# ARTIKEL
——

2.Het onderzoek ter terechtzitting

De zaak is laatstelijk op 14 november 2014 ter terechtzitting onderzocht. Daarbij is verdachte verschenen. Verdachte is bijgestaan door mr. C.B. Stenger, advocaat te Amsterdam.
Als benadeelde partijen hebben zich schriftelijk in het geding gevoegd: [slachtoffer 2], [slachtoffer 1] en [slachtoffer 4]. Deze benadeelde partijen zijn ter terechtzitting verschenen.
De officier van justitie, mr. A. Reah, heeft gerekwireerd.
Verdachte en zijn raadsvrouw hebben het woord ter verdediging gevoerd.
3. De beslissing inzake het bewijs [1]
Ten aanzien van het onder feit 1 tenlastegelegde
Er is sprake van een bekennende verdachte als bedoeld in artikel 359 derde lid, laatste zin van het Wetboek van Strafvordering en daarom wordt volstaan met een opgave van de bewijsmiddelen.
Bewijsmiddelen:
- het proces-verbaal van aangifte van [slachtoffer 2], p. 22;
- een deskundigenverklaring van het Nederlands Forensisch Instituut, getiteld ‘knalvuurwerk met lont’, p. 3 en 5 van 7;
- de verklaring van verdachte afgelegd ter terechtzitting van 14 november 2014.

——

# GEGEVENS

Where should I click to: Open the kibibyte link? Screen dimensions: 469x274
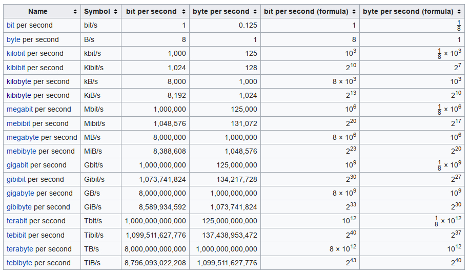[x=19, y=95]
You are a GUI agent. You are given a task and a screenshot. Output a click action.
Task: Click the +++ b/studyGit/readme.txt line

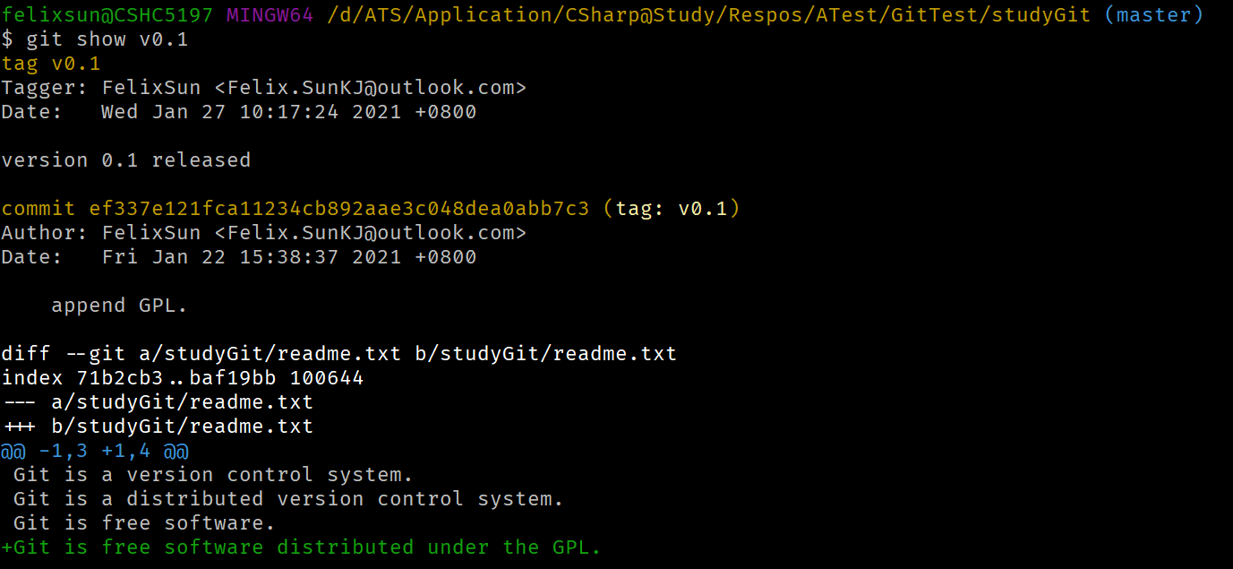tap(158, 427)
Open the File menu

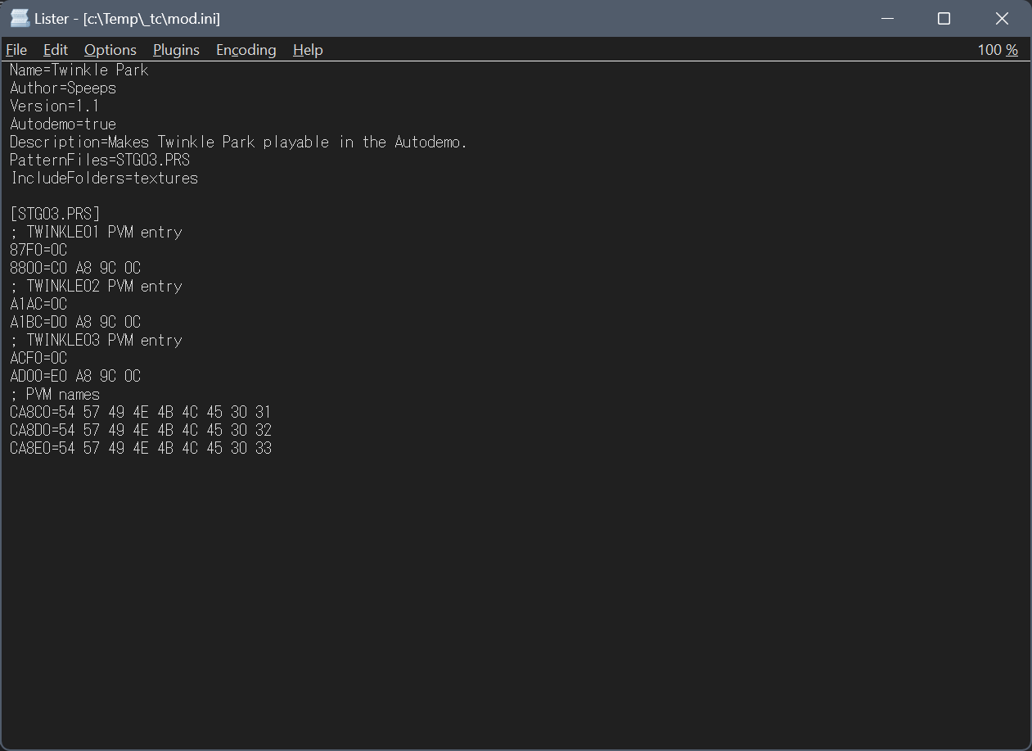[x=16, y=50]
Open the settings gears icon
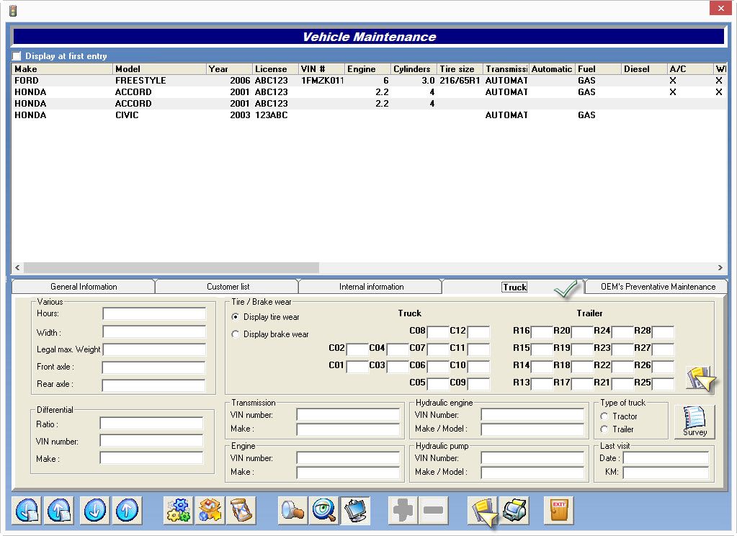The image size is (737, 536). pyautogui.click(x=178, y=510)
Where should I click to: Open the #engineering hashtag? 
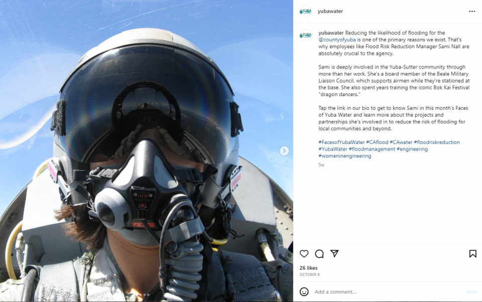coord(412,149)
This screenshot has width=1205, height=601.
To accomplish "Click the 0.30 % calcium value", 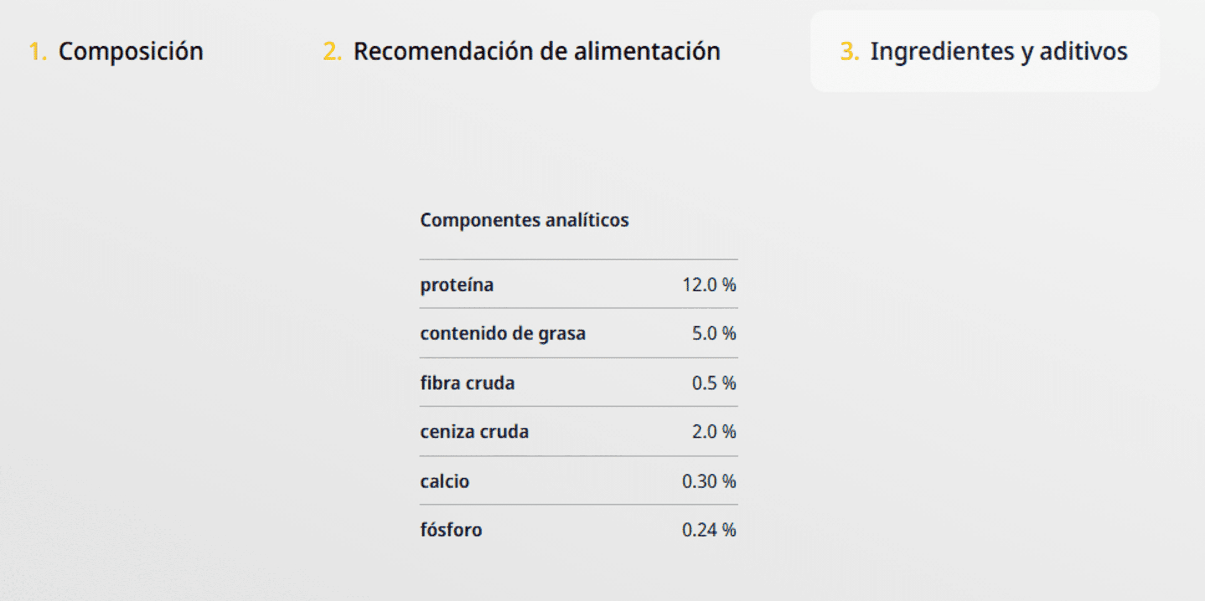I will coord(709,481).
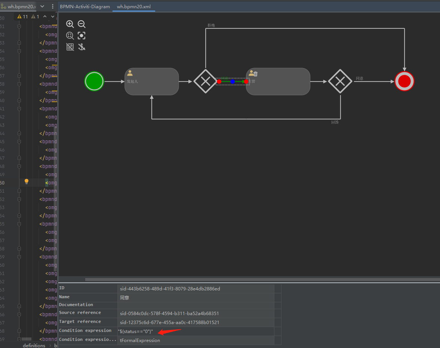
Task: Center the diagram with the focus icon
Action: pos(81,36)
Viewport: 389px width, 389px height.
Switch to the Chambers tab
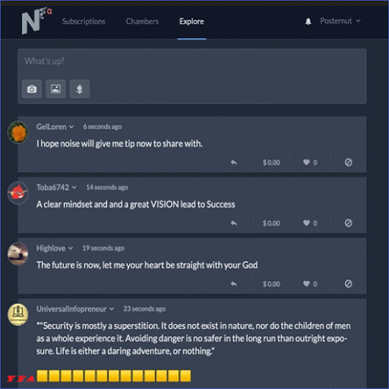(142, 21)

——

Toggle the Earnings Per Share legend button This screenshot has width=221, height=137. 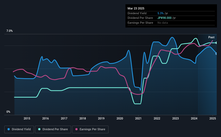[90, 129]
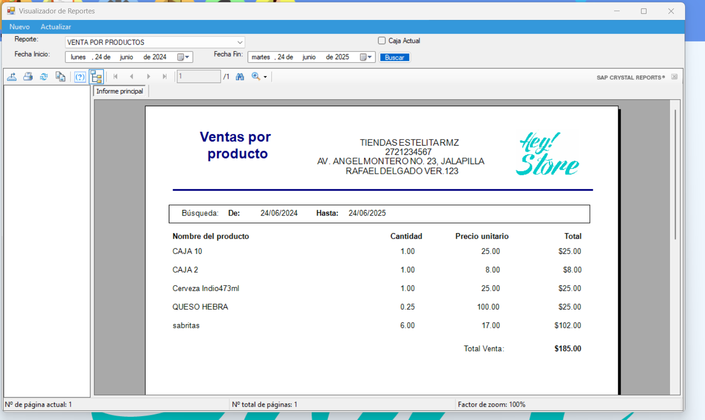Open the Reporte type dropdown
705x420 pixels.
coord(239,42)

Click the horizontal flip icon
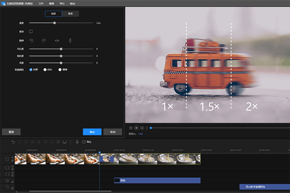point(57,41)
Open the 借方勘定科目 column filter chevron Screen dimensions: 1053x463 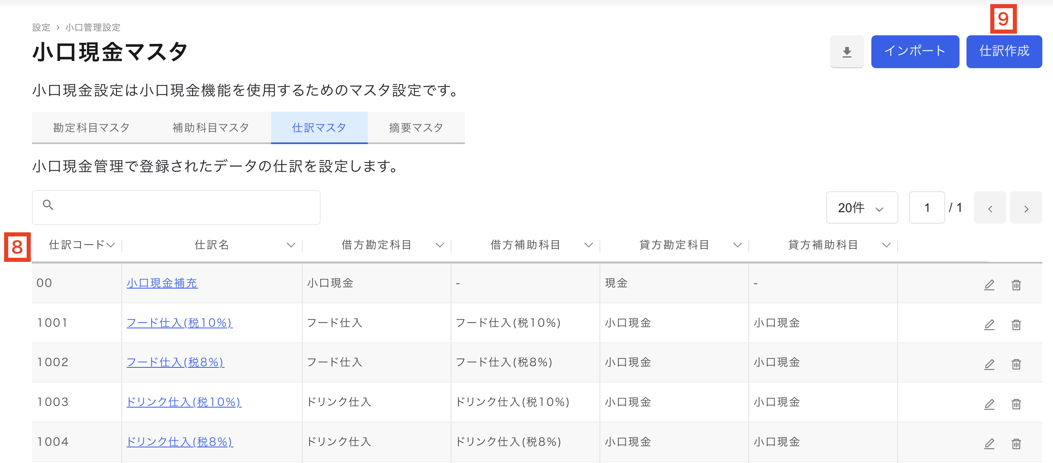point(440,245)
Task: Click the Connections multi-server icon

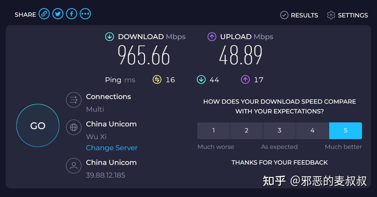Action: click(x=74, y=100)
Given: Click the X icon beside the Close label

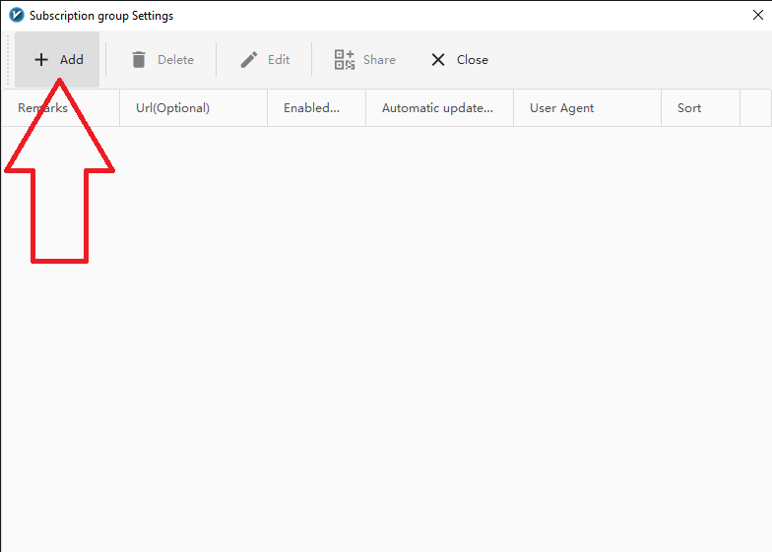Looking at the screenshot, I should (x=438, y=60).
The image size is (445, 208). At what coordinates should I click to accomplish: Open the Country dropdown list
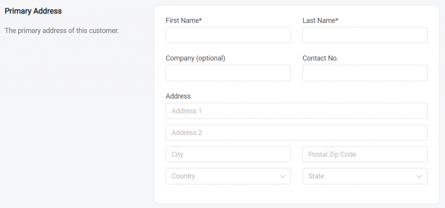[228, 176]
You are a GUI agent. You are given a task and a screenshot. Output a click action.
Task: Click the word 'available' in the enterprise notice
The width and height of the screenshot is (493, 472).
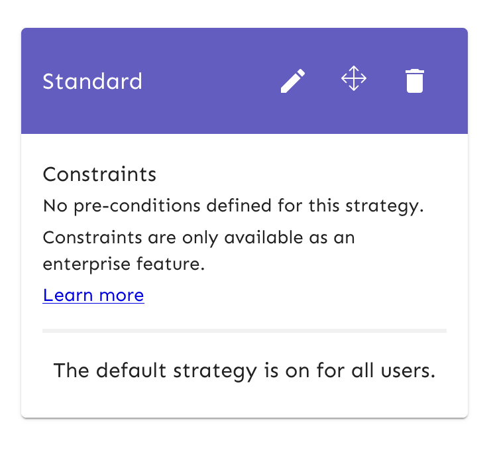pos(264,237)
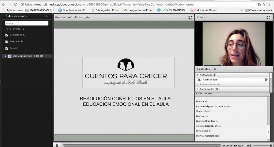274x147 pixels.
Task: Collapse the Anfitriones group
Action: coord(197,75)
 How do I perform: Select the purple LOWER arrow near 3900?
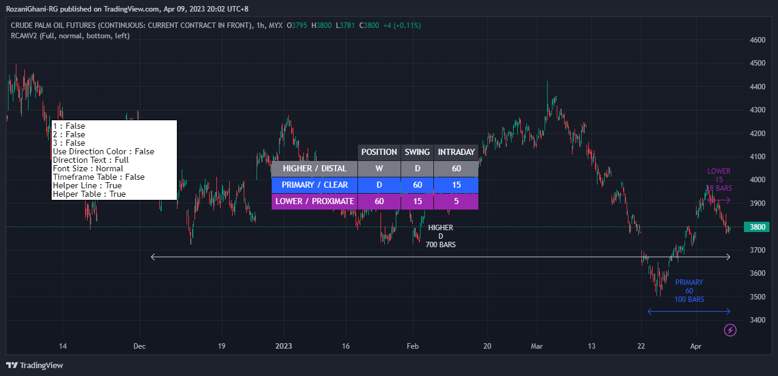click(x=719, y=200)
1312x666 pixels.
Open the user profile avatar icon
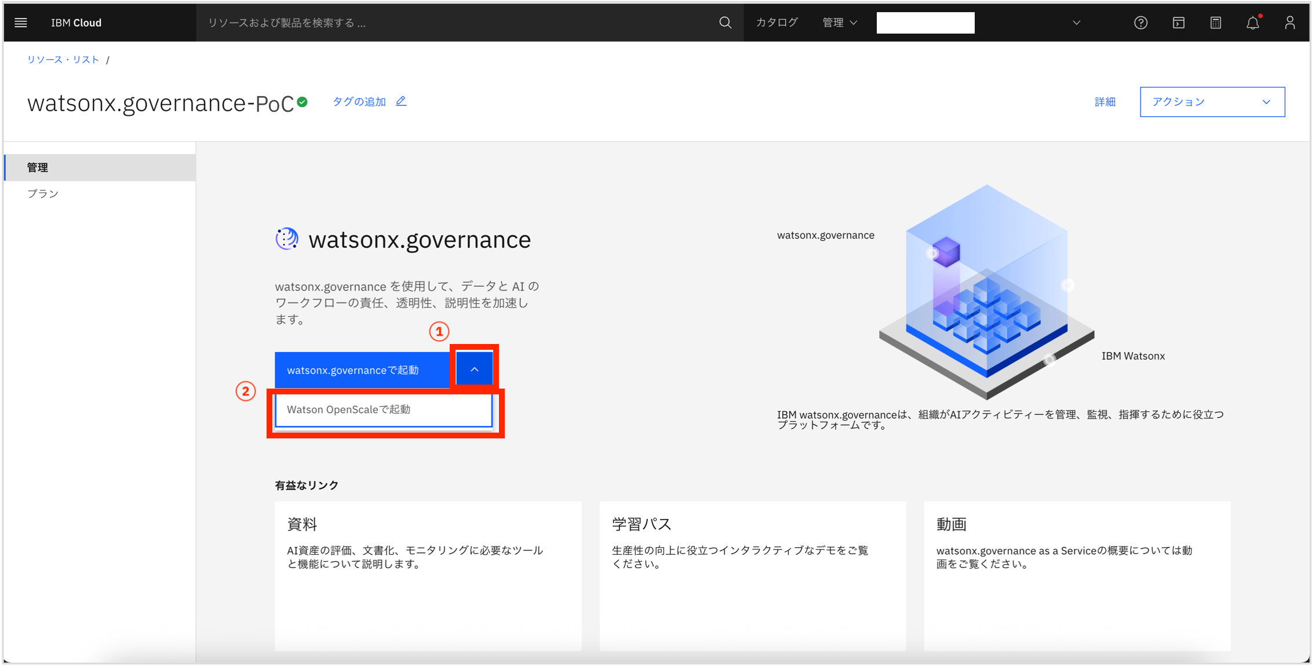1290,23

——

# OPDRACHT
Vertaal deze zin uit het artikel over de strafzaak naar het Engels: "Verdachte en zijn raadsvrouw hebben het woord ter verdediging gevoerd."

# ANTWOORD
The defendant and his counsel spoke in his defense.